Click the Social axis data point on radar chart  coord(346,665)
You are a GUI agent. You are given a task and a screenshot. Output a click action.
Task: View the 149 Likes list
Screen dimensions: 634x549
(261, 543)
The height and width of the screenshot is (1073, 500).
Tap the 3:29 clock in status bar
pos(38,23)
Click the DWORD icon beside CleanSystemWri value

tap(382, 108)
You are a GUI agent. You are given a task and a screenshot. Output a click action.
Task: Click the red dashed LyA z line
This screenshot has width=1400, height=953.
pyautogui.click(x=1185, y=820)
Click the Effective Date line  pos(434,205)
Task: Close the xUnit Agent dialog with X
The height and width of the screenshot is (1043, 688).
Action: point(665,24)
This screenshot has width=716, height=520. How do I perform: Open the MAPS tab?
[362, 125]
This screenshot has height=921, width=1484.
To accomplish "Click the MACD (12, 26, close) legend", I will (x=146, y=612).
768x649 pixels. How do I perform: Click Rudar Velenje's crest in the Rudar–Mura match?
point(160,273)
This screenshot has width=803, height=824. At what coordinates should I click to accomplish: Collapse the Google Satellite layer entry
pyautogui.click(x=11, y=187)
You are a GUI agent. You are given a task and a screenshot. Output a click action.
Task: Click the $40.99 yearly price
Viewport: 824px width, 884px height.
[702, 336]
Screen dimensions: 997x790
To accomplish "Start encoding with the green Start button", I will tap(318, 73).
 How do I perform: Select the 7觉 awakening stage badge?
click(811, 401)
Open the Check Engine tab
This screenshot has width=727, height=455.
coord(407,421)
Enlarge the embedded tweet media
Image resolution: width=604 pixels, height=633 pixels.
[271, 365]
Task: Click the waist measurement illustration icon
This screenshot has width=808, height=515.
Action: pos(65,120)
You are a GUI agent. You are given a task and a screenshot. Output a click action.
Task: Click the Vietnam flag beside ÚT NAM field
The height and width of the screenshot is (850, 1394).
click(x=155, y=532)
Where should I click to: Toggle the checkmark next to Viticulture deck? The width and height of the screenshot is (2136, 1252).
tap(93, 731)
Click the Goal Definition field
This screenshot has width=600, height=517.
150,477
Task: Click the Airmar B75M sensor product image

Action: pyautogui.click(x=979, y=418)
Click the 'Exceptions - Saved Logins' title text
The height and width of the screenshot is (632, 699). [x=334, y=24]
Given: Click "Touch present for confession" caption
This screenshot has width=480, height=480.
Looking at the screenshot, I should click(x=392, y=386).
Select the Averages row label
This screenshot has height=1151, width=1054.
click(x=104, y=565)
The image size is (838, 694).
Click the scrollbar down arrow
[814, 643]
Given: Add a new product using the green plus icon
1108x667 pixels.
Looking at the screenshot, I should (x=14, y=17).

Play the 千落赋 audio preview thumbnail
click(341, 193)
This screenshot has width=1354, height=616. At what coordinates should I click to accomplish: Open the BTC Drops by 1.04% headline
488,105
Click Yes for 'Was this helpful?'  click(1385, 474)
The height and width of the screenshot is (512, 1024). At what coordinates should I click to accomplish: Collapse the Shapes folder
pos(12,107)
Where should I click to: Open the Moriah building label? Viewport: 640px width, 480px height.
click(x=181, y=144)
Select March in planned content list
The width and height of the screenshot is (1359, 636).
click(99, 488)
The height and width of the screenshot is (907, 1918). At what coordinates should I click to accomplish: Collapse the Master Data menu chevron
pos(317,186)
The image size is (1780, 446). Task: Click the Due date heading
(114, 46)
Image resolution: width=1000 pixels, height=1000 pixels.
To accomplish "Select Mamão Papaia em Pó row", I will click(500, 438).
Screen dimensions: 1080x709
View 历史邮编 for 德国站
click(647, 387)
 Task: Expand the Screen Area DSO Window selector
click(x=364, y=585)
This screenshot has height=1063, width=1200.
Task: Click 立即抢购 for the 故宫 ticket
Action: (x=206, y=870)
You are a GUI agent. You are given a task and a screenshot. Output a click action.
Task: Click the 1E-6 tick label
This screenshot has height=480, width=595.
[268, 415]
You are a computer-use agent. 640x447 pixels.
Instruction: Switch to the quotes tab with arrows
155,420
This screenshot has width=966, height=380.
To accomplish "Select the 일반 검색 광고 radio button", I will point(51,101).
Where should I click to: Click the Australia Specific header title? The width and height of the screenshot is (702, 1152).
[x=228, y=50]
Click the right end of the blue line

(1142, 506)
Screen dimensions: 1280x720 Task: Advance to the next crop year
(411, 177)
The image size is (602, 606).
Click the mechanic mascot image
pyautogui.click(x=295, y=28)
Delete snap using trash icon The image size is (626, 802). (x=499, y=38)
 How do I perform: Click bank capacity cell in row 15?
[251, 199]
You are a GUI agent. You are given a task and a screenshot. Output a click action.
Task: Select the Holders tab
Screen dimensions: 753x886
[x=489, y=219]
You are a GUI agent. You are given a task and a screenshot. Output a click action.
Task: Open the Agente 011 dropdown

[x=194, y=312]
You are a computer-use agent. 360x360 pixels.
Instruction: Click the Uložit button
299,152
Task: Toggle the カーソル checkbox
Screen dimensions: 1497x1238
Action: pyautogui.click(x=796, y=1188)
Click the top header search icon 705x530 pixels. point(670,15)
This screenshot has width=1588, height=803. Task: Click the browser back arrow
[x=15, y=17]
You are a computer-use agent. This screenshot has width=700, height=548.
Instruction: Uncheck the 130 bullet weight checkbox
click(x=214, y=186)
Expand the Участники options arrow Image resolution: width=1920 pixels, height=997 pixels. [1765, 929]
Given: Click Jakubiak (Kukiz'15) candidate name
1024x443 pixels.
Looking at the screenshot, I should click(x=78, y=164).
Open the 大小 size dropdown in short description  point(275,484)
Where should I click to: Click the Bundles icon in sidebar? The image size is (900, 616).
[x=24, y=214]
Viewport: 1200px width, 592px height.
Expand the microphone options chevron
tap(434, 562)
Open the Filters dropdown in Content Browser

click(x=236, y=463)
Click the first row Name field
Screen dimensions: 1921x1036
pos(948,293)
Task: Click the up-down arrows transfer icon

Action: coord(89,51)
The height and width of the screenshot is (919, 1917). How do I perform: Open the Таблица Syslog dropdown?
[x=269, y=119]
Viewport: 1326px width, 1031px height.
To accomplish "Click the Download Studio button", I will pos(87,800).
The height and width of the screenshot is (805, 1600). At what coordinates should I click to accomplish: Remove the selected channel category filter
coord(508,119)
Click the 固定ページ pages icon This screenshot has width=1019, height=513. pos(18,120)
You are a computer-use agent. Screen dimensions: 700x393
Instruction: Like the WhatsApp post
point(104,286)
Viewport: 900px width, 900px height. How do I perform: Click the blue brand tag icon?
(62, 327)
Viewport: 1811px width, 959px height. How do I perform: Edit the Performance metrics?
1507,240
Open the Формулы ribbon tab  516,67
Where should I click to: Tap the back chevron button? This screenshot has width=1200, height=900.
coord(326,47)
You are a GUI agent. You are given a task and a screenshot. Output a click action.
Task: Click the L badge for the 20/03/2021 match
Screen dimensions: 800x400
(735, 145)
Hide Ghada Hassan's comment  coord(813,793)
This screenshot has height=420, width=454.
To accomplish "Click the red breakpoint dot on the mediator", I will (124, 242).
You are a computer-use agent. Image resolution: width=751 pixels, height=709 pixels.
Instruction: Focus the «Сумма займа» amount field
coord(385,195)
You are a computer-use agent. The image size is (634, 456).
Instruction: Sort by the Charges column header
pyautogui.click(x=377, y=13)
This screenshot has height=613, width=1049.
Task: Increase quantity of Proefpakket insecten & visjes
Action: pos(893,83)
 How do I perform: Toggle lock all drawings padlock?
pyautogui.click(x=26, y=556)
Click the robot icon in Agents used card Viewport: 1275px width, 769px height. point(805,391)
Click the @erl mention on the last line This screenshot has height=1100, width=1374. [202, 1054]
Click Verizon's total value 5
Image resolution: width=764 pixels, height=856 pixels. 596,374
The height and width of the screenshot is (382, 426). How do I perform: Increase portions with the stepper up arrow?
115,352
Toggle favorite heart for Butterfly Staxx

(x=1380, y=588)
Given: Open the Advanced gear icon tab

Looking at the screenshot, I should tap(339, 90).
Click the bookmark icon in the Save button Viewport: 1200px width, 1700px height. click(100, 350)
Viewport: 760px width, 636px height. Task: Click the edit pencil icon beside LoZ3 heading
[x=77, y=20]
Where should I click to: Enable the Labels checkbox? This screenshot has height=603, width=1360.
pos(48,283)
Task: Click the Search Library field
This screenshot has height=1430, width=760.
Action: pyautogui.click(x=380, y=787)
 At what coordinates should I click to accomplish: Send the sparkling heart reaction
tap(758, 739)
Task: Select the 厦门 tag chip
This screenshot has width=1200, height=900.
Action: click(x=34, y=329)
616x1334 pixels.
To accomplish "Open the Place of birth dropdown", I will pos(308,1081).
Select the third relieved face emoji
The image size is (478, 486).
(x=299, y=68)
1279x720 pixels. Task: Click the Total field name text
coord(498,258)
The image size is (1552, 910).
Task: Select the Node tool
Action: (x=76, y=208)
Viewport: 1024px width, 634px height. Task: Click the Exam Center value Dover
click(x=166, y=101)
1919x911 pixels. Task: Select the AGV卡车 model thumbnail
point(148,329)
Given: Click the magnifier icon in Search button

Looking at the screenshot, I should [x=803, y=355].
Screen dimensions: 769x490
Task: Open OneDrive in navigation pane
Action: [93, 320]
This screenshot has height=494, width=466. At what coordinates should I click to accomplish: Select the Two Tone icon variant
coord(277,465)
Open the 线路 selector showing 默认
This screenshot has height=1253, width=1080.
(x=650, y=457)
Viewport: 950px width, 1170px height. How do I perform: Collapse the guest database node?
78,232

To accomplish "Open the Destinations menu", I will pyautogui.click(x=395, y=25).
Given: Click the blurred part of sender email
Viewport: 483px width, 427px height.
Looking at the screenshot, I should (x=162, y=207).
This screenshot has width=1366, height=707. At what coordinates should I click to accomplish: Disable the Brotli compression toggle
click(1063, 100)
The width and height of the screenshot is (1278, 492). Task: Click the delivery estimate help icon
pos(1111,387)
*-*-*
Work instruction: In the entries above, one line contains "768x649 pixels. How" and another contains "Task: Click the $40.99 yearly price". Reproduce exactly those two lines and the lines between them, nothing else.

Output:
768x649 pixels. How do I perform: Click Rudar Velenje's crest in the Rudar–Mura match?
point(160,273)
This screenshot has width=803, height=824. At what coordinates should I click to accomplish: Collapse the Google Satellite layer entry
pyautogui.click(x=11, y=187)
You are a GUI agent. You are given a task and a screenshot. Output a click action.
Task: Click the $40.99 yearly price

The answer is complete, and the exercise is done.